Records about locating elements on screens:
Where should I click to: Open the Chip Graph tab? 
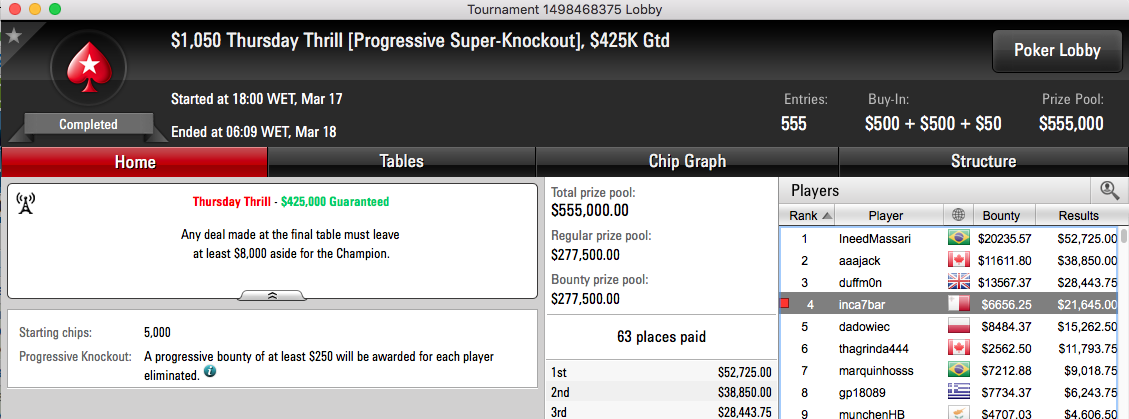pos(687,161)
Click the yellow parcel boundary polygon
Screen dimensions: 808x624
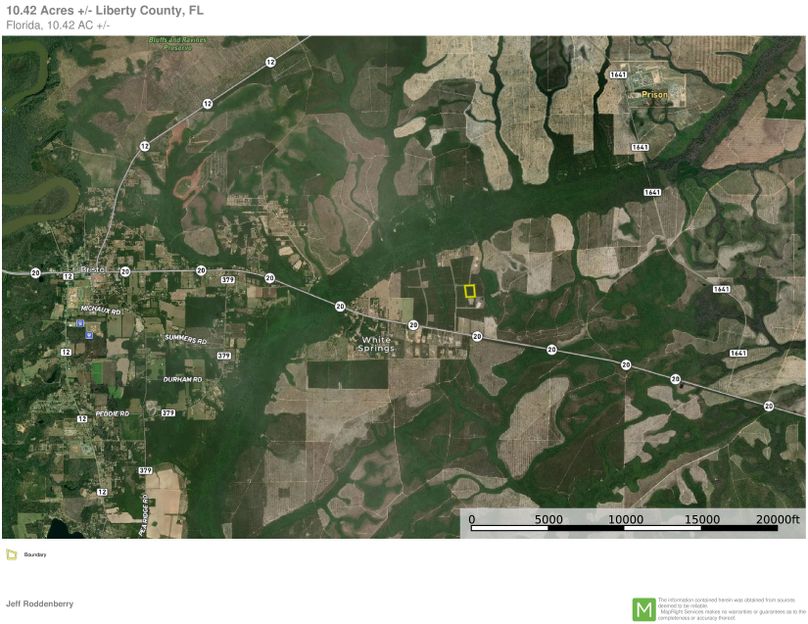(x=470, y=291)
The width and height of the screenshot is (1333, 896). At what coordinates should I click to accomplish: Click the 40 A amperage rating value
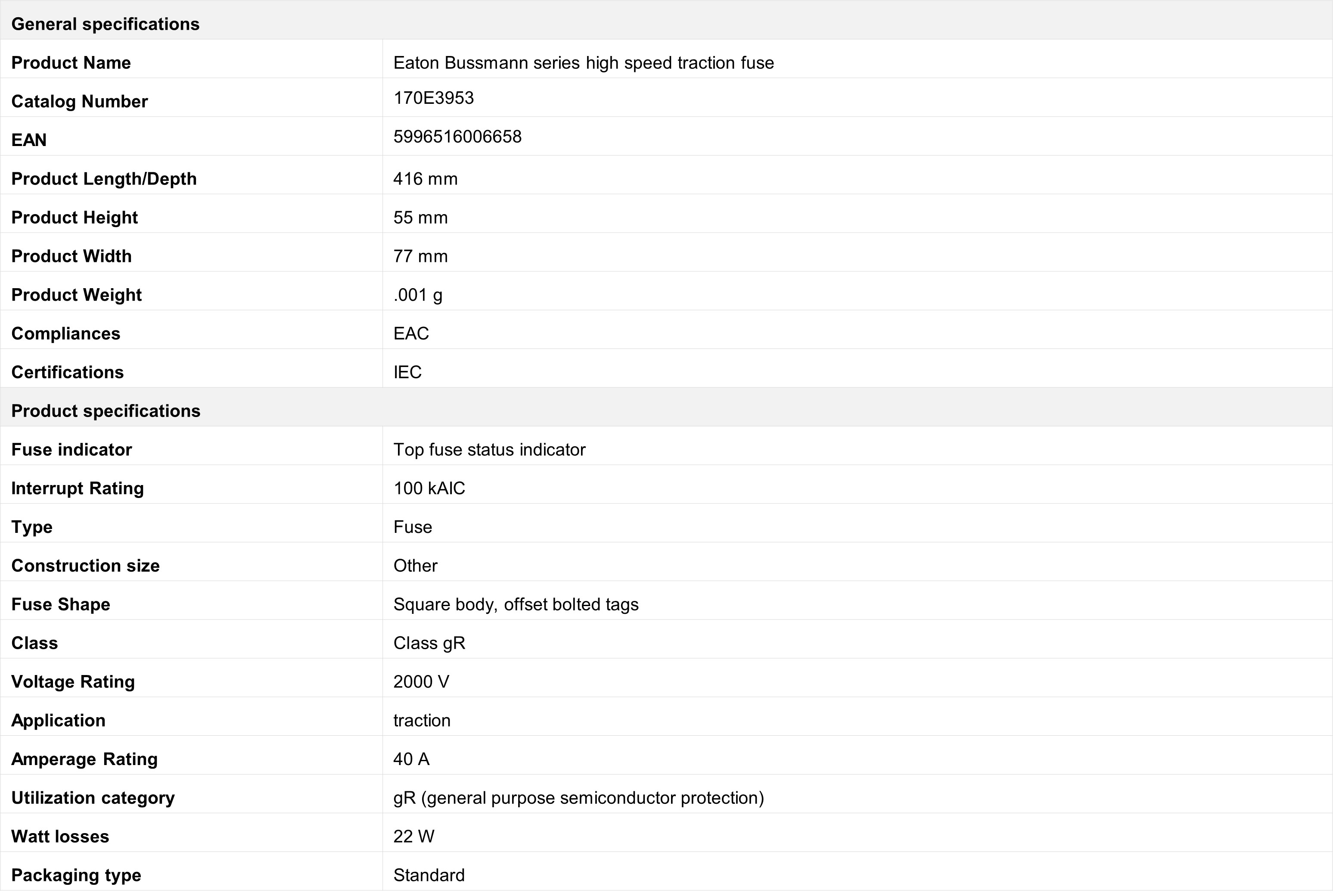click(411, 759)
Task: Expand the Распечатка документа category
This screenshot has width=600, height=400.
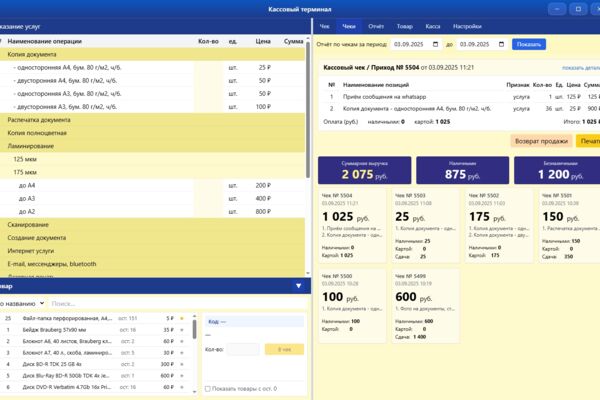Action: (x=152, y=120)
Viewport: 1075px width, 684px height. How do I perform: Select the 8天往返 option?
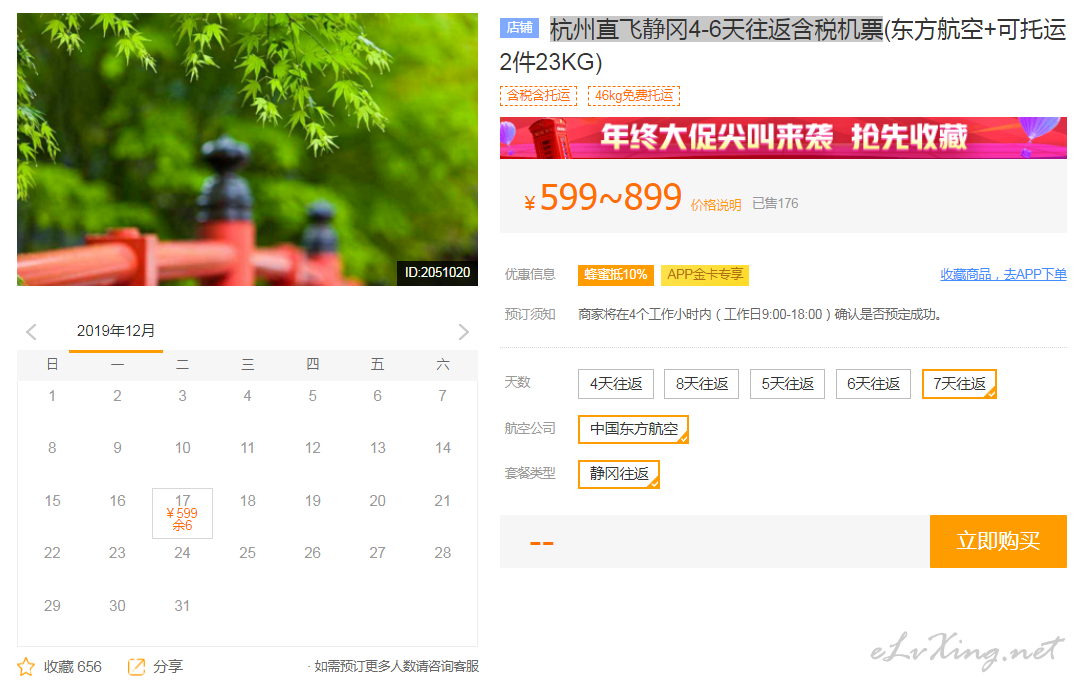pos(702,384)
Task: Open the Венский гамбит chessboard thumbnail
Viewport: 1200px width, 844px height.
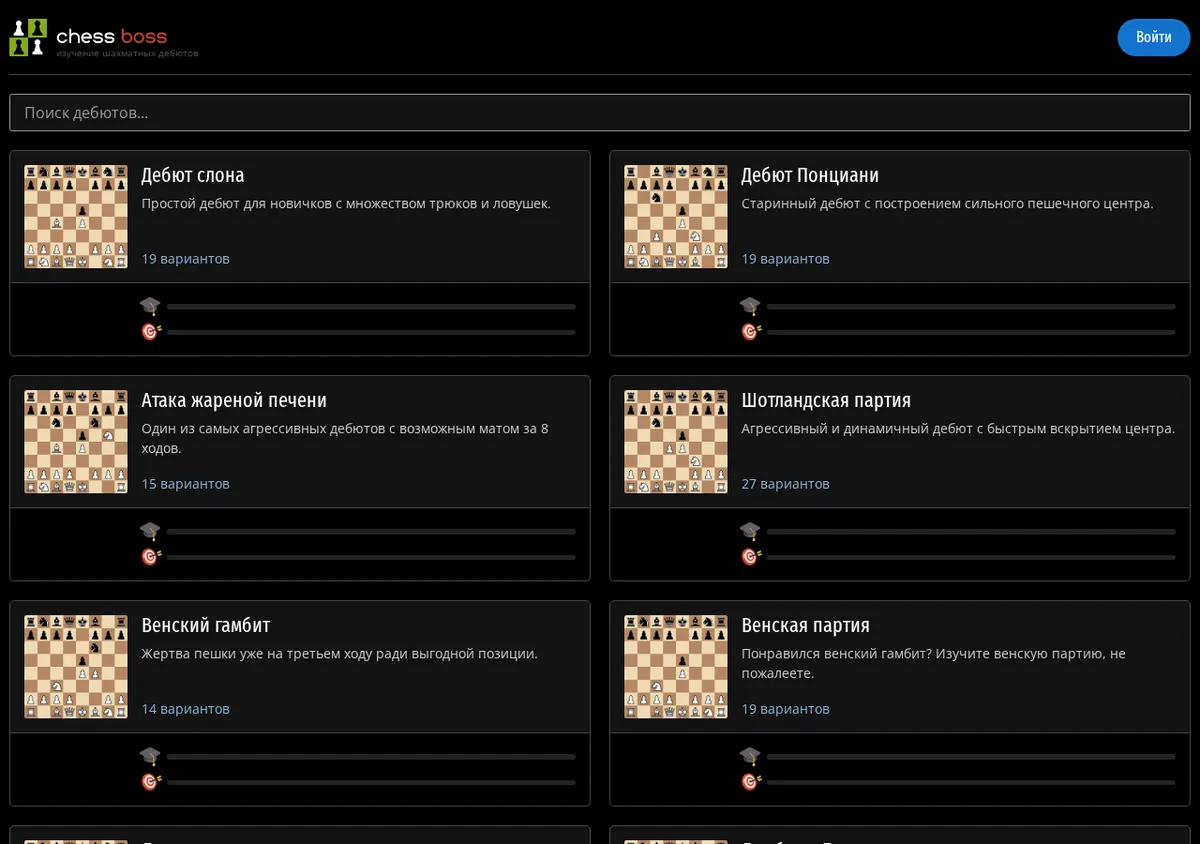Action: coord(76,667)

- [Exercise description]: Please reproduce every line of the material above word for word, leaving out the pictures.

- [Solution to the problem]:
Where should I click to: Open the Chip Graph tab? 
pos(687,161)
Click the yellow parcel boundary polygon
Screen dimensions: 808x624
(x=470, y=291)
The width and height of the screenshot is (1333, 896). At what coordinates should I click to accomplish: Click the 40 A amperage rating value
click(411, 759)
Task: Expand the Распечатка документа category
This screenshot has width=600, height=400.
Action: (x=152, y=120)
Viewport: 1075px width, 684px height. How do I perform: Select the 8天往返 option?
pos(702,384)
Task: Open the Венский гамбит chessboard thumbnail
Viewport: 1200px width, 844px height.
Action: coord(76,667)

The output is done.